Leveraging Text Repetitions and Denoising Autoencoders in OCR Post-correction
Kai Hakala, Aleksi Vesanto, Niko Miekka, Tapio Salakoski, Filip Ginter

TL;DR
This paper introduces a novel OCR post-correction method that leverages text repetitions and synthetic training data to improve accuracy without requiring manually corrected training pairs, demonstrating significant improvements on historical Finnish newspapers.
Contribution
The study presents a new approach to OCR post-correction that estimates errors from repeated text spans and trains a neural model with synthetic data, reducing reliance on manual annotations.
Findings
Significant OCR accuracy improvement over baseline systems.
Synthetic training data effectively captures error distribution.

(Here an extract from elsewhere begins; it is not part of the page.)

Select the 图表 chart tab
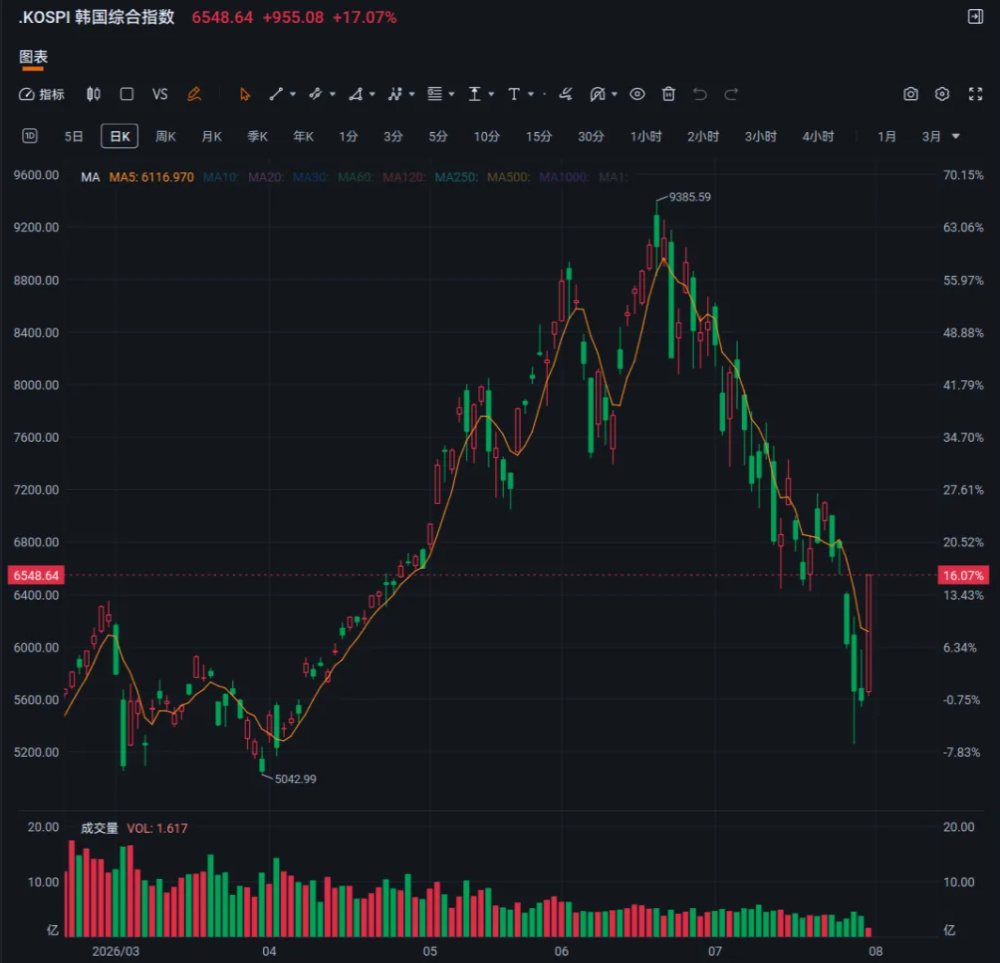The height and width of the screenshot is (963, 1000). click(33, 57)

Method outperforms models using uniform noise generation.
Abstract
A common approach for improving OCR quality is a post-processing step based on models correcting misdetected characters and tokens. These models are typically trained on aligned pairs of OCR read text and their manually corrected counterparts. In this paper we show that the requirement of manually corrected training data can be alleviated by estimating the OCR errors from repeating text spans found in large OCR read text corpora and generating synthetic training examples following this error distribution. We use the generated data for training a character-level neural seq2seq model and evaluate the performance of the suggested model on a manually corrected corpus of Finnish newspapers mostly from the 19th century. The results show that a clear improvement over the underlying OCR system as well as previously suggested models utilizing uniformly generated noise can be achieved.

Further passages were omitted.